Claims and Assumptions (not exhaustive)

• Self-replicating probes for colonizations could be launched to a fraction of lightspeed using fixed launch systems such as coilguns or quenchguns as (opposed to rockets).
• Only six hours of the sun's energy (3.8x10^26W) are required to commence the colonization of the entire universe.
• A future human civilization could easily aspire to this amount of energy.
• Since the procedure is conjunction of designs and yet each of the requirements have multiple pathways to implementation, the whole construction is robust.
• Humans have generally been quite successful at copying or co-oping nature. We can assume that anything done in the natural world can be done under human control, e.g. self-replicators and AI.
• Any task which can be performed can be automated.
• It would be ruinously costly to send over a large colonization fleet, and is much more efficient to send over a small payload which builds what is required in situ, i.e. von Neumann probes.
• Data storage will not be much an issue.
• Example: can fit all the world's data and upload of everyone in Britain in gram of crystal.
• 500 tons is a reasonable upper bound for the size of a self-replicating probe.
• A replicator with mass of 30 grams would not be unreasonable.
• Antimatter annihilation, nuclear fusion, and nuclear fission are all possible rocket types to be used for deceleration.
• Processes like magnetic sail, gravitational assist, and "Bussard ramjet" are conceivable and possible, but to be conservative are not relied on.
• Nuclear fission reactors could be made 90% efficient. Current reactor designs could reach efficiencies of over 50% of the theoretical maximum.

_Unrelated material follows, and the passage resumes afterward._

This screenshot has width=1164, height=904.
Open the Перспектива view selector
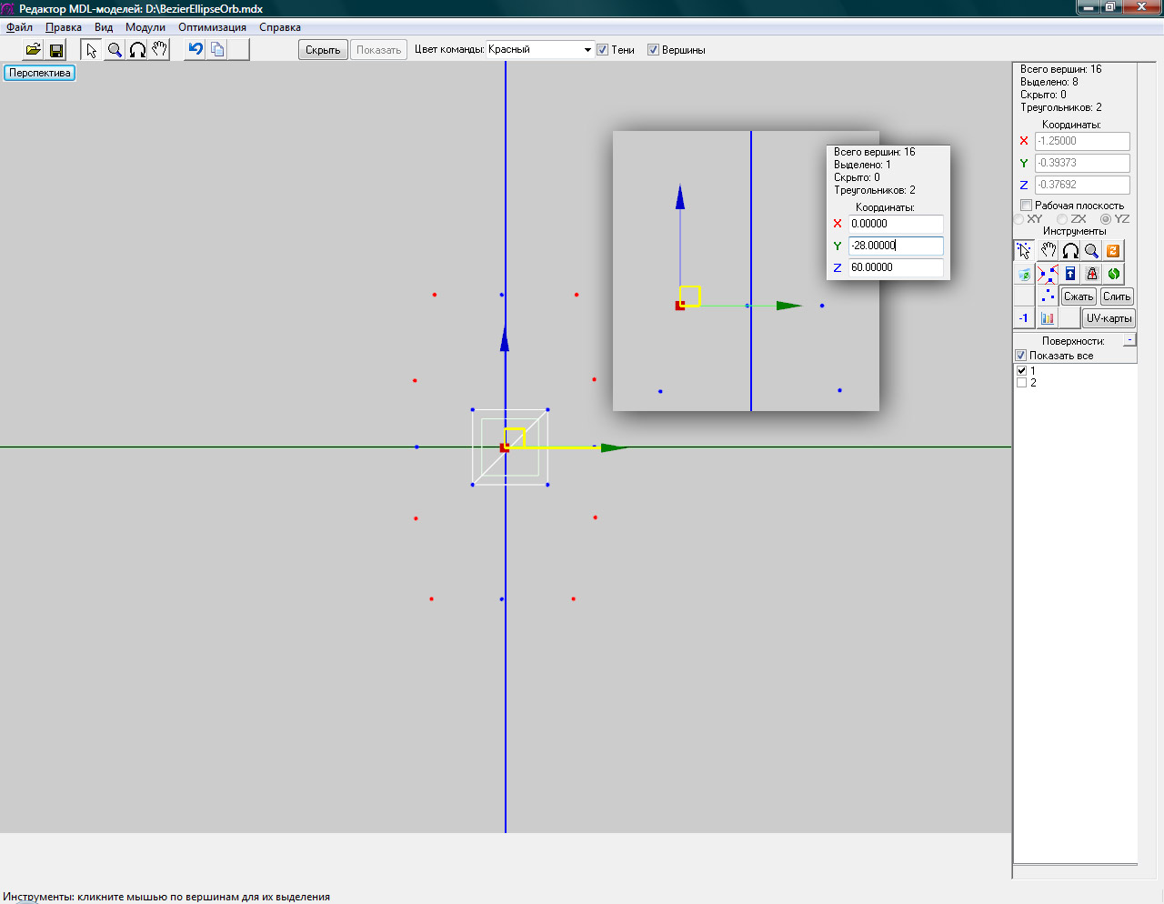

• Any fall-off in fission efficiency results in a dramatic decrease in deceleration potential.
• They ignore deceleration caused by the expansion of the universe.

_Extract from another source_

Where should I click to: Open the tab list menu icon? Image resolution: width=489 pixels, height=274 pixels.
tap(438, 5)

• Assume probe is of sturdy enough construction to survive a grenade blad (800kJ)
• Redundancy required for a probe to make it to a galaxy is given by R = exp(dAρ ) where is d is distance to be travelled (in comoving coordinate), A is cross-section of the probe, and ρ is the density of dangerous particles.
• Dangerous particle size given as a function of speed of the probe by equation in the paper.

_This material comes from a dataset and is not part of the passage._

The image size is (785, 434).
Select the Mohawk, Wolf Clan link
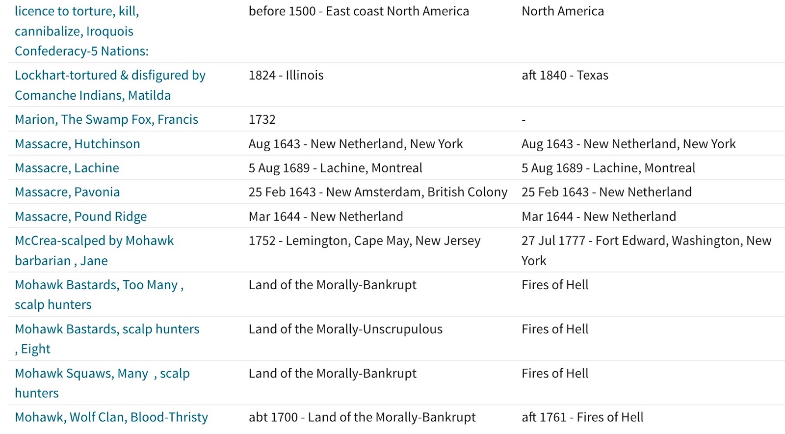click(x=111, y=417)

• From slower probes (80%c and 50%c) redundancy required is low, two probes are enough to ensure one survives.
• If you have a 500T replicator, you have more cross-section but also better ability to shield.
• Density of matter in space is much higher in interstellar space compared to intergalactic space. Might not be possible to launch universe-colonization directly from our sun.
• Dyson spheres are very doable. Assumed to have 1/3 efficiencies over sun's output (3.8x10^26)
• We could disassemble Mercury and turn it into a Dyson sphere.
• Launch systems could achieve energy efficiency of 50%.
• Apart from risks of collision, getting to the further galaxies is as easy as getting to the closest, the only difference is a longer wait between the acceleration and deceleration phases.
• Travelling at 50c% there are 116 million galaxies reachable; at 80% there are 762 million galaxies reachable; at 99%c, you get 4.13 billion galaxies.
• For reference, there are 100 to 400 billion stars in the Milky Way, and from a quick check it might be reasonable to assume 100 billion is the average galaxy.
• The ability to colonize the universe as opposed to just the Milky Way is the difference between ~10^8 stars and ~10^16 or ~10^17 starts. A factor of 100 million.
• On a cosmic scale, the cost, time and energy needed to commence a colonization of the entire reachable universe are entirely trivial for an advanced human-like civilization.
• Energy costs could be cut by a factor of hundred or thousand by aiming for clusters or superclusters [of galaxies] and spreading out from there.